Where it is necessary to prepare food after handling money then you must wash your hands before preparation on each occasion. The alternative is to put on disposable latex gloves and throw them away each time you use the till. This will prove expensive and just as much a hindrance as constantly washing hands. If you find that customers are too impatient to allow time for good hygiene practice, or queues are becoming unmanageable, then perhaps you should consider a second operative, if only at peak periods.

I am about to put my property on the market and will probably be ready by spring. Is there anything particular you would recommend?

When vendors ring us they want to know the likely level of sale price. The market at present is surprisingly good, but the eventual bank evaluations still seem to be on the cautious side. Planning your proposed sale is extremely important.

Approach a good agent, or even two or three, but remember that most of them are likely to want to handle the property exclusively. It is definitely worthwhile seeing and hearing individual recommendations for your business as no two hotels in this country are alike. The two items which are most important are: first, get your accounts up to date, thus enabling a prospective purchaser to borrow the maximum amount and leave you with a high selling price.

Second, ensure the property is brought up to scratch. I am always happy to tell vendors they ought to paint the outside. It may make thousands of pounds worth of difference to your selling price.

How often is it necessary to stocktake in a 30-room hotel?

The better your systems, controls and disciplines for recording stocks, issues and receipts, the less significant the discrepancies will be.
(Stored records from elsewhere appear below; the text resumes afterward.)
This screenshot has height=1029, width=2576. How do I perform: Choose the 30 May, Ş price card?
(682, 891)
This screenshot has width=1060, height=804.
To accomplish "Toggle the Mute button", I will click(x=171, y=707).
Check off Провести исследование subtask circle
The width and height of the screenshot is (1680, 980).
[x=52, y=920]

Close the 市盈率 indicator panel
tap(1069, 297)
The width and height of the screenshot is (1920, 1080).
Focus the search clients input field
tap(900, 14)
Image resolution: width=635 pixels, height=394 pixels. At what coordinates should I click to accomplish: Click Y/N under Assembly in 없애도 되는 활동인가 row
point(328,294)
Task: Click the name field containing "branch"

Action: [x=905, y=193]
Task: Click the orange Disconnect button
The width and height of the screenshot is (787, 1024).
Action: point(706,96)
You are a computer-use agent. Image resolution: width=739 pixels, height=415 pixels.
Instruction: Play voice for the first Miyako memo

Therefore you will stocktake less frequently.

If you take stock of operating items, such as linens, every three months and the differences between the physical and theoretical stock are insignificant, then consider moving to a six-monthly or even annual stocktake.

The only danger is that irregularities or breakdowns in controls will not be apparent quickly and could perpetuate. Furthermore, there will be more work involved in discovering the reasons for discrepancies.

In cases where record-keeping is more difficult, costly or impracticable, frequent checks need to be made. Food and beverage stocks are prime examples, where accurate stock figures are imperative if the figures are to be interpreted usefully.

Remember there is a staff cost to controlling stocks and stocktaking, and a disruption factor. So look at your exposure in terms of stock value; the staff cost of controlling it; and the timeliness and accuracy of the management information you need to control the business - and carry out stocktaking accordingly.

I realise I am responsible for the safety of my staff, but how can I protect them from the risk of crime?

Employers must take reasonable care to ensure employees are not exposed to unnecessary risks from criminal activity.

Staff working late should have access to telephones or be issued with personal alarms. Install alarms at reception areas where criminals believe money is kept.

Doors and windows in quiet parts of buildings should be firmly secured to prevent entry by criminals.

Consider a secure area where staff can monitor people arriving late. Consider CCTV for remote areas and corridors.

Ensure staff leaving late have transport to get home.